Copy exactly, and copy only, the lines from the one bearing "Expand the profiles dropdown arrow" through the final line of the records.

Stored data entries
....

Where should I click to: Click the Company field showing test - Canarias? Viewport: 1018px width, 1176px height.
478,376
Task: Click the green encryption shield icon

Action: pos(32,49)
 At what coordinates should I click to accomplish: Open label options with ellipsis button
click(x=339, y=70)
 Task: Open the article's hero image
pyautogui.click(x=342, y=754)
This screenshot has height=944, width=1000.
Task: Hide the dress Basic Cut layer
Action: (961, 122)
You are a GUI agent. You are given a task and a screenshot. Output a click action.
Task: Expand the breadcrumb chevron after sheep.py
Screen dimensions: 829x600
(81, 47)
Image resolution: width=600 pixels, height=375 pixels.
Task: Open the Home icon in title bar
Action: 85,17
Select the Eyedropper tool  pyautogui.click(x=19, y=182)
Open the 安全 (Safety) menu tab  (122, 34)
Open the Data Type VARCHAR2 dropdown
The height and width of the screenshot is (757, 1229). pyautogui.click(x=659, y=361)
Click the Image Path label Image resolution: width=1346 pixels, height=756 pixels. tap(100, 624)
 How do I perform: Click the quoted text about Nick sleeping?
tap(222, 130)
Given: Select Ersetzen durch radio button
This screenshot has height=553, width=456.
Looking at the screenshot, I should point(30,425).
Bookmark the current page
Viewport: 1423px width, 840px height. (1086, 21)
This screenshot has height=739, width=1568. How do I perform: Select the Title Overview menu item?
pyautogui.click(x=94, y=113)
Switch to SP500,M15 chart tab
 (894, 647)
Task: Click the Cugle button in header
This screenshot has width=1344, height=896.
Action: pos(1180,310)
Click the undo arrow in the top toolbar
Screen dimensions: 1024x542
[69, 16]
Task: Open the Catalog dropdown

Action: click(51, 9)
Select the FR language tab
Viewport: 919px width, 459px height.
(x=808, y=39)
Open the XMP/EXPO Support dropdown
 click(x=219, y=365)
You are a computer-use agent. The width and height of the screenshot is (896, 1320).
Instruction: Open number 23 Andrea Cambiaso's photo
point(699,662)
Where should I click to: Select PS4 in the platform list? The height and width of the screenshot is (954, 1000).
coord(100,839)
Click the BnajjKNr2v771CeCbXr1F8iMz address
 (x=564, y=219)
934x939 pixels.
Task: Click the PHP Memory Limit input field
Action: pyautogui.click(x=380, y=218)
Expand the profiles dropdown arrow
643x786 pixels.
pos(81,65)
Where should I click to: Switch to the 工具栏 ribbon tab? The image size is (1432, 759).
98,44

....

» Solved problem
Expand the profiles dropdown arrow
643x786 pixels.
pos(81,65)
Where should I click to: Switch to the 工具栏 ribbon tab? The image size is (1432, 759).
98,44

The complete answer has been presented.